§ **Challenge A**:
In the coming-out post, at what age does the writer say they came out?
§ **Challenge B**:
Write the next part of the coming-out post, starting after its final sentence.

§ **Page extract**:
....................

Home > Introduction > Homo sex is Sin(sational).

Homo sex is Sin(sational).

As I’ve said before, I came out as gay/lesbian when I was quite young – 15 years old.  I know there are people who do so even younger than that, but frankly, I didn’t surprise my family.  I had an insane obsession with David Bowie, Brian Molko, and other guys in eyeliner.  I played softball, never wore skirts, and always pulled my hair back in a ponytail.  I was in the GSA, and brought home videos like “Kissing Jessica Stein” and “The Incredibly True Adventures of Two Girls in Love” from Blockbuster.  Basically, Mom and Dad knew what was coming when I sat them down.

The thing about coming out so young, and living in a city like L.A., is that I didn’t have much community.  I was really lucky for what I did have – supportive friends and family – but few people I could discuss my identity formation with.  Many of my friends identified as bi or lesbian in high school, so I don’t really know what I’m complaining about, but still – 3 or 4 friends, including one girlfriend, does not a community make.  I was looking for mentors – real, successful adults who had been there.  Or at least a group of people I could discuss things with without necessarily being a clique and being all up in their business.  I’m not saying my friends weren’t enough; they were and I was and am very grateful for them.

....................

§ **Listed records**:
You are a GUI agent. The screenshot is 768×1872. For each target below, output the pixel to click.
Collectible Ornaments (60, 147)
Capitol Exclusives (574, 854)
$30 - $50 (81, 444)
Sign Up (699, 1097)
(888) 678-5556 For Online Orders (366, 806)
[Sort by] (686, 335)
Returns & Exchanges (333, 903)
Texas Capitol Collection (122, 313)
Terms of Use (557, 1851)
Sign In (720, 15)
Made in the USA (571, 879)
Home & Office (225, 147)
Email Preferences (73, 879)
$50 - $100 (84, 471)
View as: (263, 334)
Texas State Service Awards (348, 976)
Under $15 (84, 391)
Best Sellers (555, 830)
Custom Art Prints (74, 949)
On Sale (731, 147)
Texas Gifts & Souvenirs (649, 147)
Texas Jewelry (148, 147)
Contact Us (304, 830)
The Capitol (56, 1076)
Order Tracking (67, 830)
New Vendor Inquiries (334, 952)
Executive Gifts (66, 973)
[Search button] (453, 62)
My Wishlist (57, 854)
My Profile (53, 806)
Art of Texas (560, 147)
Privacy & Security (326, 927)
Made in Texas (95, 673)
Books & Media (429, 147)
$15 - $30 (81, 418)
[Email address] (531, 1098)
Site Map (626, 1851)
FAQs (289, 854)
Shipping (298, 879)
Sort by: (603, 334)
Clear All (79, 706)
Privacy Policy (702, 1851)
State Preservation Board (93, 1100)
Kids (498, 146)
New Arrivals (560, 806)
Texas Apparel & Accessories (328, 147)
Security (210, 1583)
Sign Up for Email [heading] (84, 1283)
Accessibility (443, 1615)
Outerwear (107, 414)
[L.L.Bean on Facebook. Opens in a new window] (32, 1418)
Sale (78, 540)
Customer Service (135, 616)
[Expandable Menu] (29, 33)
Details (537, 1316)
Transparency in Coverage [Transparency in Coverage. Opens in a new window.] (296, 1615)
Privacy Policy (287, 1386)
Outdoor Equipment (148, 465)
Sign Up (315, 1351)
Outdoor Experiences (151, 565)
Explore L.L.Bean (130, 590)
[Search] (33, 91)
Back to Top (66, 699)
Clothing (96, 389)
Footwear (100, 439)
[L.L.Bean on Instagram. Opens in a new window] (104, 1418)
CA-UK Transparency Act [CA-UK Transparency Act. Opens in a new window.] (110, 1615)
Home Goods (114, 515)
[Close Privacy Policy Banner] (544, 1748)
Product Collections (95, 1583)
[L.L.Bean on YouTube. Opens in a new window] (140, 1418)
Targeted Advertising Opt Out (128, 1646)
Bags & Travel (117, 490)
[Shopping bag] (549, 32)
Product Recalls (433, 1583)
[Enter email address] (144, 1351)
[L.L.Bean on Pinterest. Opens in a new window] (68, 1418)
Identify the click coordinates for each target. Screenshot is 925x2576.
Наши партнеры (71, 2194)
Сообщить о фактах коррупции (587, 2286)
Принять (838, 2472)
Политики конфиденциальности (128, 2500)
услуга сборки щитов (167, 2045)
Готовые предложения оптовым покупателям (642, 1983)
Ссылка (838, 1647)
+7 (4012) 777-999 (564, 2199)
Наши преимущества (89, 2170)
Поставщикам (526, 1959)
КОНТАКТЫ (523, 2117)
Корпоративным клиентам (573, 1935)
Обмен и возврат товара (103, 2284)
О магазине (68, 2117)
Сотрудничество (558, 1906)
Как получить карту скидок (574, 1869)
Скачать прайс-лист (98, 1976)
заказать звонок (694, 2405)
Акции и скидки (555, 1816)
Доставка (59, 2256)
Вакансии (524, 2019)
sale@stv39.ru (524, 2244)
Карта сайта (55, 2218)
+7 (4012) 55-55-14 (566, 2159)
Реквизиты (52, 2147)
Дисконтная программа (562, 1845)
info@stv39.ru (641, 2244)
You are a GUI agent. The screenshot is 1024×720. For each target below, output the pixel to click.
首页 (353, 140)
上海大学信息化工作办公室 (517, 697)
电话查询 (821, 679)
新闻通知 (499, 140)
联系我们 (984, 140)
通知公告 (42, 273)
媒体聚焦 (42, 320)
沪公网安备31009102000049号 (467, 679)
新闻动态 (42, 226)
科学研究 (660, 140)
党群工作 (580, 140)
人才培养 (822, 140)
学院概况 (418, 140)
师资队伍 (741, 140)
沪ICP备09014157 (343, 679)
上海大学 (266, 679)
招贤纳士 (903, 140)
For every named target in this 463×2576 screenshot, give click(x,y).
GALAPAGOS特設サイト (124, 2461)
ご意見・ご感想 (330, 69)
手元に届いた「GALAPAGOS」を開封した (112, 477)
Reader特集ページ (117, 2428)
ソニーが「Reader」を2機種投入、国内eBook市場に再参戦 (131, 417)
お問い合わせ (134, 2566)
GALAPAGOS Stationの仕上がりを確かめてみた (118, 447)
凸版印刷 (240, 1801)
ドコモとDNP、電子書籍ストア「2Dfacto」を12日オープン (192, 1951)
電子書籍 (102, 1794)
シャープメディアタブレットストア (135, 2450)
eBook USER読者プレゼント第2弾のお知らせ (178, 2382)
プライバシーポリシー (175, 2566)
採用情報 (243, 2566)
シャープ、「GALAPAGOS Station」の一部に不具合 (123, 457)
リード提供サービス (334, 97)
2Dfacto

....................

§ **Task response A**:
15 years old.

§ **Task response B**:
I mean, I’m basically saying, I was 15 years old, and lonely.  No one knew I was gay, there were no support groups for me to be taken to, or to take myself to, because I couldn’t drive, and I had no connection with the gay world at large.  And it had no connection with me.  I was 15, my parents loved me.  I wasn’t having sex.  I wasn’t drinking at Pride.  I wasn’t homeless.  I wasn’t getting married. I didn’t want to join the army.  Those issues weren’t my issues.

I know I sound like I’m whining, but I’m really over it now.  I think all 15 year olds feel detached from the world around them, and that’s okay, and so many people have done such amazing things despite countless, countless setbacks, and what I am is really, really lucky that I had so much as a teenager, and I’m not trying to complain. I’m just painting a picture.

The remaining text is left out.